### WORK REQUIRED:
When a line of the records contains "agent", copy it.

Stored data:
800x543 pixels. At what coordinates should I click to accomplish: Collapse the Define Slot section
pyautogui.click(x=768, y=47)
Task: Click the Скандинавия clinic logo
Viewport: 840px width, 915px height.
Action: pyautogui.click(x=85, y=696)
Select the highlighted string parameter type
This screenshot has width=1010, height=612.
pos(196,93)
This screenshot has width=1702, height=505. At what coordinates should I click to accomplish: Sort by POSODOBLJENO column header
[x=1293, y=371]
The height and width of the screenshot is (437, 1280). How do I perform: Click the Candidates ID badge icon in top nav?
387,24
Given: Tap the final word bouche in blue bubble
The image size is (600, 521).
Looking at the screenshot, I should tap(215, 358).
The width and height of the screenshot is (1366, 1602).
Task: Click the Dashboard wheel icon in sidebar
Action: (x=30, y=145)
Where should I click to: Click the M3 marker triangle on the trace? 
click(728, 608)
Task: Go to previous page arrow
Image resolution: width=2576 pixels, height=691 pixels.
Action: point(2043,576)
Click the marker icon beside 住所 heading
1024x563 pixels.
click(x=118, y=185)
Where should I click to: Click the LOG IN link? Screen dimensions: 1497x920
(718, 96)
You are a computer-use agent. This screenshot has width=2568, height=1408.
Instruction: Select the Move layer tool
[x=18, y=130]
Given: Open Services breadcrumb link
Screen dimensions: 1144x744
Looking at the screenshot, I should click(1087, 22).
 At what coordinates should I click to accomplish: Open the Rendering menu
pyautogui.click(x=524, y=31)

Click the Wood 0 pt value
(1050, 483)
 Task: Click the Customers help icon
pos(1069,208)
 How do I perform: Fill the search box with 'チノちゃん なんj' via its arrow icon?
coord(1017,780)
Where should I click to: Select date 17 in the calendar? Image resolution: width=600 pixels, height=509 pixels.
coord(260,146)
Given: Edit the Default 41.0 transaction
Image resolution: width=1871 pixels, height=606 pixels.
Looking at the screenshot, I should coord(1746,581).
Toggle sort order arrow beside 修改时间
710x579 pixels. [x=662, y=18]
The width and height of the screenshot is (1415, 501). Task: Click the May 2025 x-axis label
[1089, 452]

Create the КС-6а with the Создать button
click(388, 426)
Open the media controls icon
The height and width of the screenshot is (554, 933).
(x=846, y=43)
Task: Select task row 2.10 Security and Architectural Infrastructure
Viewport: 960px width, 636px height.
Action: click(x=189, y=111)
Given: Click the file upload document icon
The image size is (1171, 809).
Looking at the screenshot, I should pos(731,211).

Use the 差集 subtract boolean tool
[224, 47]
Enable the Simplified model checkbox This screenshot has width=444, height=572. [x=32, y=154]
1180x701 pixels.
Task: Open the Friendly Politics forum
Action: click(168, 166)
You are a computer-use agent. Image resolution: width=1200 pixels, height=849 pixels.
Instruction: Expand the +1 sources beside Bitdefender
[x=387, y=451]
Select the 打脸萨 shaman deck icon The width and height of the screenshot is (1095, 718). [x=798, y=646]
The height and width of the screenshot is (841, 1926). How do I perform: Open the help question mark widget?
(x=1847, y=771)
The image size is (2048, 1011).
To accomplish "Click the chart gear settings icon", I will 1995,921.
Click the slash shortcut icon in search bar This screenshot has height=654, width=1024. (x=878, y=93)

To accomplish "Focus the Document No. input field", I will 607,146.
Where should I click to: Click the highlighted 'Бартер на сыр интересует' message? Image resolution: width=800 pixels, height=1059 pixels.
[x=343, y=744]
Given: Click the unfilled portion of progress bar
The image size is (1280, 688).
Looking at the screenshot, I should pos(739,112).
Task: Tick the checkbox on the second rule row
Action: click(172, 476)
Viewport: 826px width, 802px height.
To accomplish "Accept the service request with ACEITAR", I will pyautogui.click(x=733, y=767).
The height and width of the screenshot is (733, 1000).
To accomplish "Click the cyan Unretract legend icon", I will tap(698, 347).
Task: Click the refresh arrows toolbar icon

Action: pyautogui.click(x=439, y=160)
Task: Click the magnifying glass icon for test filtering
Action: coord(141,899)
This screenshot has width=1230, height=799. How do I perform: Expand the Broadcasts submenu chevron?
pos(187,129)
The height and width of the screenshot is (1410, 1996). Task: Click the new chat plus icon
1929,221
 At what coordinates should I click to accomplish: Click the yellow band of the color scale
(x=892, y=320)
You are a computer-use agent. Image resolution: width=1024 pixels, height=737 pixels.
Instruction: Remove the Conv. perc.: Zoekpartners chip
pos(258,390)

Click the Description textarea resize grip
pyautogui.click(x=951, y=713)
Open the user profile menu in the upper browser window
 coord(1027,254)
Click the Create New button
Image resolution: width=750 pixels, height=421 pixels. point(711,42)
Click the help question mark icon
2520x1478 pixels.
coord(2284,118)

### OUTPUT:
You are a computer-use agent. This screenshot has width=2568, height=1408.
You are a computer-use agent. Image resolution: width=1200 pixels, height=849 pixels.
You are a computer-use agent. Image resolution: width=1024 pixels, height=737 pixels.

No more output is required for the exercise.